The workshop covers multiple topics of interests for the Euro-Par conference like support environments, performance evaluation, data management and analytics.

This is the second PMACS workshop in conjunction with the EuroPar conference series. Here is the link to the website from last years:

Call for papers

Performance monitoring and analysis are widely used in data center operations. Depending on particular area of operation it includes tracking activities at hard- and/or software level. HPC centers use system monitoring for ensuring system stability and avoiding resource contention. In recent years, many centers have enhanced their monitoring infrastructure to gather more detailed data from all entities in the system including background services and even user applications. The inherent challenges are diverse: Hardware and software parameters need to be collected with low overhead at all nodes. Gathered metrics need to be transferred to data storage without causing congestion and inference on the network. The whole or just excerpts of the data need to be visualized for further understanding. Furthermore, results of interest and management actions might be derived through data analytics.

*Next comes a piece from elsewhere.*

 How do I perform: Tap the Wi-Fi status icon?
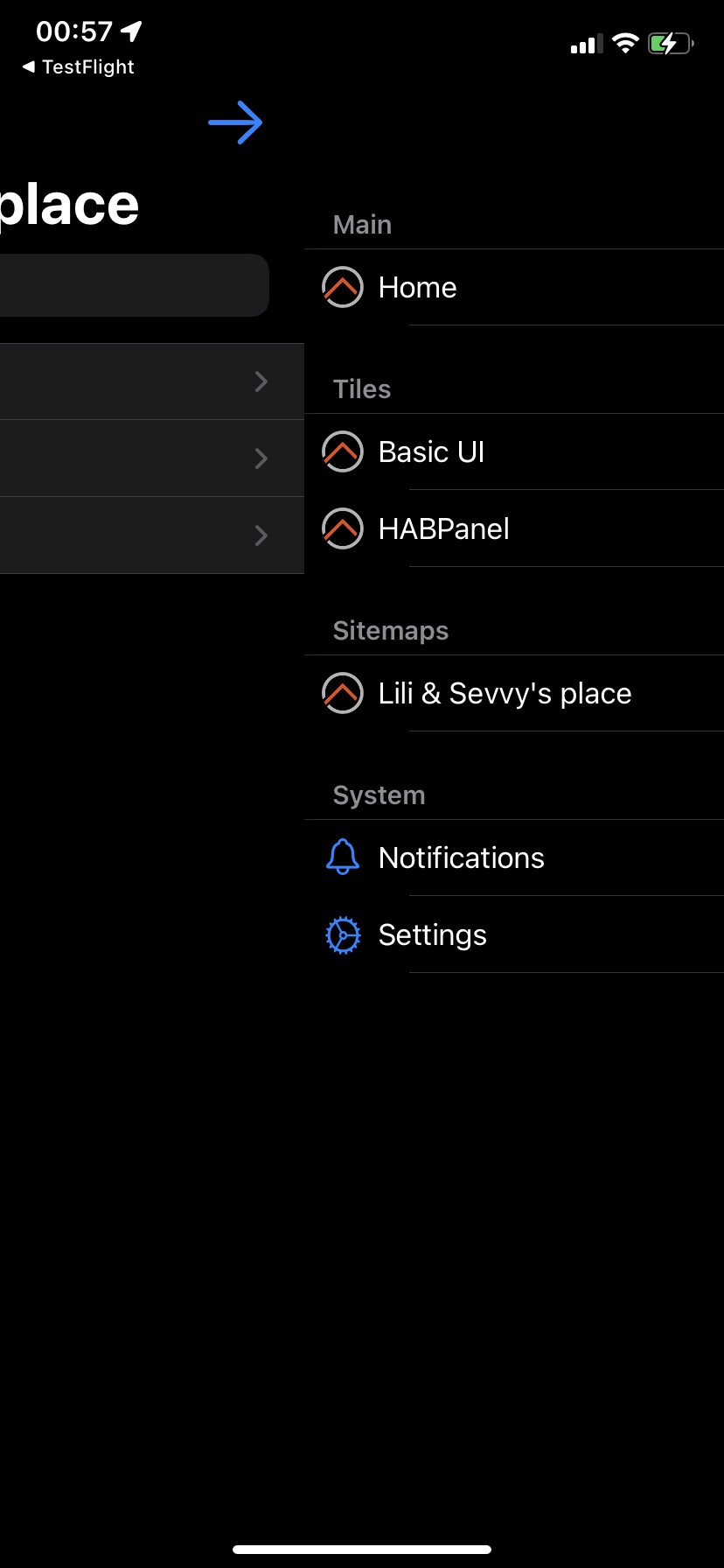[x=625, y=43]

Paper contributions for this workshop should address at least one of the following topics:

Data collection on all entities of a cluster system (compute nodes, management nodes, infrastructure nodes as well as network components)
Efficient transferring of the gathered metrics to intermediate systems (storage, direct visualization, …)
Storage of metrics for later use (databases, data management systems, …)
Visualization of system monitoring metrics
Derived results and event triggering based on data analytics (machine learning, stream analysis, statistics, event management systems, …)

The page limit is 10-12 pages, including all references and appendices, and the formatting must follow the LNCS guidelines. Papers that do not meet these requirements might be rejected without a review. Only contributions that are not submitted elsewhere or currently under review will be considered.All submitted papers will be checked for originality by Springer iThenticate. Papers which show an insufficient originality might be rejected without a review. At least one author of each accepted paper must present the paper at the workshop (25m talk and 5m for discussion).

There is a blind review process for each submitted paper with at least three reviewers from the programme committee. The review process will use EasyChair for organization.

Workshop dates

~~Papers submission deadline: May 7 2021, 23:59 Anywhere on Earth (AoE)~~
~~Papers submission deadline: May 28 2021, 23:59 Anywhere on Earth (AoE)~~
Update: Papers submission deadline: June 14 2021, 23:59 Anywhere on Earth (AoE) (submission link)
Author notification: June 30, 2021
Workshop dates: August 30-31, 2021
Camera-ready paper (including LaTeX sources) deadline: September 10, 2021

Workshop agenda

The agenda will be published as soon as the number of papers is finalized.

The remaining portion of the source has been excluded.